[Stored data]
┄┄┄┄┄┄┄┄┄┄┄┄┄┄┄┄┄┄┄┄

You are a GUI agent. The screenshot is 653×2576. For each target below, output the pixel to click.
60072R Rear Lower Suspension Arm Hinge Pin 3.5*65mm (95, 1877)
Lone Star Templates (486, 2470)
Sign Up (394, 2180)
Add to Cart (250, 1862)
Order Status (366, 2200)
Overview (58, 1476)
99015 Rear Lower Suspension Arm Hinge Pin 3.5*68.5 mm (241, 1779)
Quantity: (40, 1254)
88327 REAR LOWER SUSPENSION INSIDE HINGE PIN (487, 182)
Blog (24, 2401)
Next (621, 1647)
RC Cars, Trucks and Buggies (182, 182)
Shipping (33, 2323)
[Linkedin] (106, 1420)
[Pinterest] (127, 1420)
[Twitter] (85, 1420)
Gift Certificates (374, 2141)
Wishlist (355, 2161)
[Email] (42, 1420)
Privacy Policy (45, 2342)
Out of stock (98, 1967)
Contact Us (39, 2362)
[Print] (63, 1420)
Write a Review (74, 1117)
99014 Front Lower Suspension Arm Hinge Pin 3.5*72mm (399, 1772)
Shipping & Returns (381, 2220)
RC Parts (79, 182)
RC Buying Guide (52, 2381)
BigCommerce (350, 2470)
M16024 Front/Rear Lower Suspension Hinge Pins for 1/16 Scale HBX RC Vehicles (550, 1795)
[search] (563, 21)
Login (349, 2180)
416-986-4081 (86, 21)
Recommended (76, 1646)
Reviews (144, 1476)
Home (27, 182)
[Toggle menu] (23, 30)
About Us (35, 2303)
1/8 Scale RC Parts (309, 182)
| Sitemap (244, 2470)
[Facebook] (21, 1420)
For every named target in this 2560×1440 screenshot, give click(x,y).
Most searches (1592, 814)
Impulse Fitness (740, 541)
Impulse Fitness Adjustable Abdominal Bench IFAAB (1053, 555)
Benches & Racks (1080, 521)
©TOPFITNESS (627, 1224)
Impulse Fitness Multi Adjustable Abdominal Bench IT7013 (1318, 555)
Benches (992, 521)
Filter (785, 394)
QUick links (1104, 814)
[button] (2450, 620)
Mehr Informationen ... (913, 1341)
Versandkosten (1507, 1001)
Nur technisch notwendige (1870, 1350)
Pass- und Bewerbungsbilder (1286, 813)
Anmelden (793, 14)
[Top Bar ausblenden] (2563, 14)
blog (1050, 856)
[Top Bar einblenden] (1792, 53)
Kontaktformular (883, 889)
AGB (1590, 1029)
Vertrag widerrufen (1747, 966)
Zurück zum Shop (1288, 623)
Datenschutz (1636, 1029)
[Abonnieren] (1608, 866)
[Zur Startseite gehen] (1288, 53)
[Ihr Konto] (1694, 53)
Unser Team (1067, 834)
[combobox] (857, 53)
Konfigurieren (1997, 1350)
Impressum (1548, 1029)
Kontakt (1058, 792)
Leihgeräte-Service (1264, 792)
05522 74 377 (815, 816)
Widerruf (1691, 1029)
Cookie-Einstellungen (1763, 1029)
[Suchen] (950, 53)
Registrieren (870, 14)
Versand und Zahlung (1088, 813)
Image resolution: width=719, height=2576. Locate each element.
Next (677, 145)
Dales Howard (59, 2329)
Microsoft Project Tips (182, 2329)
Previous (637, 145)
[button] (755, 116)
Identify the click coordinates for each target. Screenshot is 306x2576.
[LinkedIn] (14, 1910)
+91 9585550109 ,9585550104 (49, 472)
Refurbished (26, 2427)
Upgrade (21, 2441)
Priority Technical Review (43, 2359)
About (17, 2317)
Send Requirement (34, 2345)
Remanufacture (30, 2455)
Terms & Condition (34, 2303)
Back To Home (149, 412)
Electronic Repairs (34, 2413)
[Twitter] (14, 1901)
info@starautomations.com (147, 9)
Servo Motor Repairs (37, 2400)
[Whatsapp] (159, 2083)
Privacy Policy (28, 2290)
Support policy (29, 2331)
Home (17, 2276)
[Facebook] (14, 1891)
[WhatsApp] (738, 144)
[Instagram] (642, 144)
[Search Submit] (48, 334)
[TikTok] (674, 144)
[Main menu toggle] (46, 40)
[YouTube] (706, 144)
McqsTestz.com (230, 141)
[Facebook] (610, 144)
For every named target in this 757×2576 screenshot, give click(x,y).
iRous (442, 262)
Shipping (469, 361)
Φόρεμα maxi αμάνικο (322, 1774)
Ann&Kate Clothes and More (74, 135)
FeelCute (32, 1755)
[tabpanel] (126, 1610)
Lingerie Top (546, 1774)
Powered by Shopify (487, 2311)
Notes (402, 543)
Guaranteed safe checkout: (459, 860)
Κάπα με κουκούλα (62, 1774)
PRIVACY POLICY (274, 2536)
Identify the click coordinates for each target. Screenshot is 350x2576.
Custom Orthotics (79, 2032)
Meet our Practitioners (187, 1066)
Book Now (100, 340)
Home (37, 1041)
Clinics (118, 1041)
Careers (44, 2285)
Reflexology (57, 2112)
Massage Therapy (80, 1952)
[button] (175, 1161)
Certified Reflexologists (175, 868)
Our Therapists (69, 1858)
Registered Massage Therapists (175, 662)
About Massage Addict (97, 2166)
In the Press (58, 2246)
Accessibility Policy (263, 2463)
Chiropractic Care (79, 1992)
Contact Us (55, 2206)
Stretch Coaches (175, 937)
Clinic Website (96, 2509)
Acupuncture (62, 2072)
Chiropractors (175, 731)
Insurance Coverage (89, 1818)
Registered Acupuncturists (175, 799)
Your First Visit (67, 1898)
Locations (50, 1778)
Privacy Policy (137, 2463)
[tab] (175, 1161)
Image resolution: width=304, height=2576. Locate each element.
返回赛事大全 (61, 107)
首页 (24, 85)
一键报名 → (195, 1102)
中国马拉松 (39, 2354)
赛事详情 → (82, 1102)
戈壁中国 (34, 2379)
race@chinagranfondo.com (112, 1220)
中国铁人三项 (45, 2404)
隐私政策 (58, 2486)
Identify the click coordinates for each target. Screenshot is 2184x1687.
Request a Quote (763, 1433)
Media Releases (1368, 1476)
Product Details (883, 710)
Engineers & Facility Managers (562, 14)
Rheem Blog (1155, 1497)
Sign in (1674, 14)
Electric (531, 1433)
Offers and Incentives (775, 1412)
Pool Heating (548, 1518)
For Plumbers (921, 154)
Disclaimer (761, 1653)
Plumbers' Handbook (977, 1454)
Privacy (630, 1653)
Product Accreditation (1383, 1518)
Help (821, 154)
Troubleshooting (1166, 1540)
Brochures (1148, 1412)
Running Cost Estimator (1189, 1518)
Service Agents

┄┄┄┄┄┄┄┄┄┄┄┄┄┄┄┄┄┄┄┄

# Problem statement
Could I ask you to return the records exactly and in full?

# Solution below
You are a GUI agent. The screenshot is 653×2576. For each target below, output the pixel to click.
60072R Rear Lower Suspension Arm Hinge Pin 3.5*65mm (95, 1877)
Lone Star Templates (486, 2470)
Sign Up (394, 2180)
Add to Cart (250, 1862)
Order Status (366, 2200)
Overview (58, 1476)
99015 Rear Lower Suspension Arm Hinge Pin 3.5*68.5 mm (241, 1779)
Quantity: (40, 1254)
88327 REAR LOWER SUSPENSION INSIDE HINGE PIN (487, 182)
Blog (24, 2401)
Next (621, 1647)
RC Cars, Trucks and Buggies (182, 182)
Shipping (33, 2323)
[Linkedin] (106, 1420)
[Pinterest] (127, 1420)
[Twitter] (85, 1420)
Gift Certificates (374, 2141)
Wishlist (355, 2161)
[Email] (42, 1420)
Privacy Policy (45, 2342)
Out of stock (98, 1967)
Contact Us (39, 2362)
[Print] (63, 1420)
Write a Review (74, 1117)
99014 Front Lower Suspension Arm Hinge Pin 3.5*72mm (399, 1772)
Shipping & Returns (381, 2220)
RC Parts (79, 182)
RC Buying Guide (52, 2381)
BigCommerce (350, 2470)
M16024 Front/Rear Lower Suspension Hinge Pins for 1/16 Scale HBX RC Vehicles (550, 1795)
[search] (563, 21)
Login (349, 2180)
416-986-4081 (86, 21)
Recommended (76, 1646)
Reviews (144, 1476)
Home (27, 182)
[Toggle menu] (23, 30)
About Us (35, 2303)
1/8 Scale RC Parts (309, 182)
| Sitemap (244, 2470)
[Facebook] (21, 1420)
For every named target in this 2560×1440 screenshot, give click(x,y).
Most searches (1592, 814)
Impulse Fitness (740, 541)
Impulse Fitness Adjustable Abdominal Bench IFAAB (1053, 555)
Benches & Racks (1080, 521)
©TOPFITNESS (627, 1224)
Impulse Fitness Multi Adjustable Abdominal Bench IT7013 (1318, 555)
Benches (992, 521)
Filter (785, 394)
QUick links (1104, 814)
[button] (2450, 620)
Mehr Informationen ... (913, 1341)
Versandkosten (1507, 1001)
Nur technisch notwendige (1870, 1350)
Pass- und Bewerbungsbilder (1286, 813)
Anmelden (793, 14)
[Top Bar ausblenden] (2563, 14)
blog (1050, 856)
[Top Bar einblenden] (1792, 53)
Kontaktformular (883, 889)
AGB (1590, 1029)
Vertrag widerrufen (1747, 966)
Zurück zum Shop (1288, 623)
Datenschutz (1636, 1029)
[Abonnieren] (1608, 866)
[Zur Startseite gehen] (1288, 53)
[Ihr Konto] (1694, 53)
Unser Team (1067, 834)
[combobox] (857, 53)
Konfigurieren (1997, 1350)
Impressum (1548, 1029)
Kontakt (1058, 792)
Leihgeräte-Service (1264, 792)
05522 74 377 (815, 816)
Widerruf (1691, 1029)
Cookie-Einstellungen (1763, 1029)
[Suchen] (950, 53)
Registrieren (870, 14)
Versand und Zahlung (1088, 813)
Image resolution: width=719, height=2576. Locate each element.
Next (677, 145)
Dales Howard (59, 2329)
Microsoft Project Tips (182, 2329)
Previous (637, 145)
[button] (755, 116)
Identify the click coordinates for each target. Screenshot is 306x2576.
[LinkedIn] (14, 1910)
+91 9585550109 ,9585550104 (49, 472)
Refurbished (26, 2427)
Upgrade (21, 2441)
Priority Technical Review (43, 2359)
About (17, 2317)
Send Requirement (34, 2345)
Remanufacture (30, 2455)
Terms & Condition (34, 2303)
Back To Home (149, 412)
Electronic Repairs (34, 2413)
[Twitter] (14, 1901)
info@starautomations.com (147, 9)
Servo Motor Repairs (37, 2400)
[Whatsapp] (159, 2083)
Privacy Policy (28, 2290)
Support policy (29, 2331)
Home (17, 2276)
[Facebook] (14, 1891)
[WhatsApp] (738, 144)
[Instagram] (642, 144)
[Search Submit] (48, 334)
[TikTok] (674, 144)
[Main menu toggle] (46, 40)
[YouTube] (706, 144)
McqsTestz.com (230, 141)
[Facebook] (610, 144)
For every named target in this 757×2576 screenshot, give click(x,y).
iRous (442, 262)
Shipping (469, 361)
Φόρεμα maxi αμάνικο (322, 1774)
Ann&Kate Clothes and More (74, 135)
FeelCute (32, 1755)
[tabpanel] (126, 1610)
Lingerie Top (546, 1774)
Powered by Shopify (487, 2311)
Notes (402, 543)
Guaranteed safe checkout: (459, 860)
Κάπα με κουκούλα (62, 1774)
PRIVACY POLICY (274, 2536)
Identify the click coordinates for each target. Screenshot is 350x2576.
Custom Orthotics (79, 2032)
Meet our Practitioners (187, 1066)
Book Now (100, 340)
Home (37, 1041)
Clinics (118, 1041)
Careers (44, 2285)
Reflexology (57, 2112)
Massage Therapy (80, 1952)
[button] (175, 1161)
Certified Reflexologists (175, 868)
Our Therapists (69, 1858)
Registered Massage Therapists (175, 662)
About Massage Addict (97, 2166)
In the Press (58, 2246)
Accessibility Policy (263, 2463)
Chiropractic Care (79, 1992)
Contact Us (55, 2206)
Stretch Coaches (175, 937)
Clinic Website (96, 2509)
Acupuncture (62, 2072)
Chiropractors (175, 731)
Insurance Coverage (89, 1818)
Registered Acupuncturists (175, 799)
Your First Visit (67, 1898)
Locations (50, 1778)
Privacy Policy (137, 2463)
[tab] (175, 1161)
Image resolution: width=304, height=2576. Locate each element.
返回赛事大全 (61, 107)
首页 (24, 85)
一键报名 → (195, 1102)
中国马拉松 (39, 2354)
赛事详情 → (82, 1102)
戈壁中国 (34, 2379)
race@chinagranfondo.com (112, 1220)
中国铁人三项 (45, 2404)
隐私政策 (58, 2486)
Identify the click coordinates for each target. Screenshot is 2184x1687.
Request a Quote (763, 1433)
Media Releases (1368, 1476)
Product Details (883, 710)
Engineers & Facility Managers (562, 14)
Rheem Blog (1155, 1497)
Sign in (1674, 14)
Electric (531, 1433)
Offers and Incentives (775, 1412)
Pool Heating (548, 1518)
For Plumbers (921, 154)
Disclaimer (761, 1653)
Plumbers' Handbook (977, 1454)
Privacy (630, 1653)
Product Accreditation (1383, 1518)
Help (821, 154)
Troubleshooting (1166, 1540)
Brochures (1148, 1412)
Running Cost Estimator (1189, 1518)
Service Agents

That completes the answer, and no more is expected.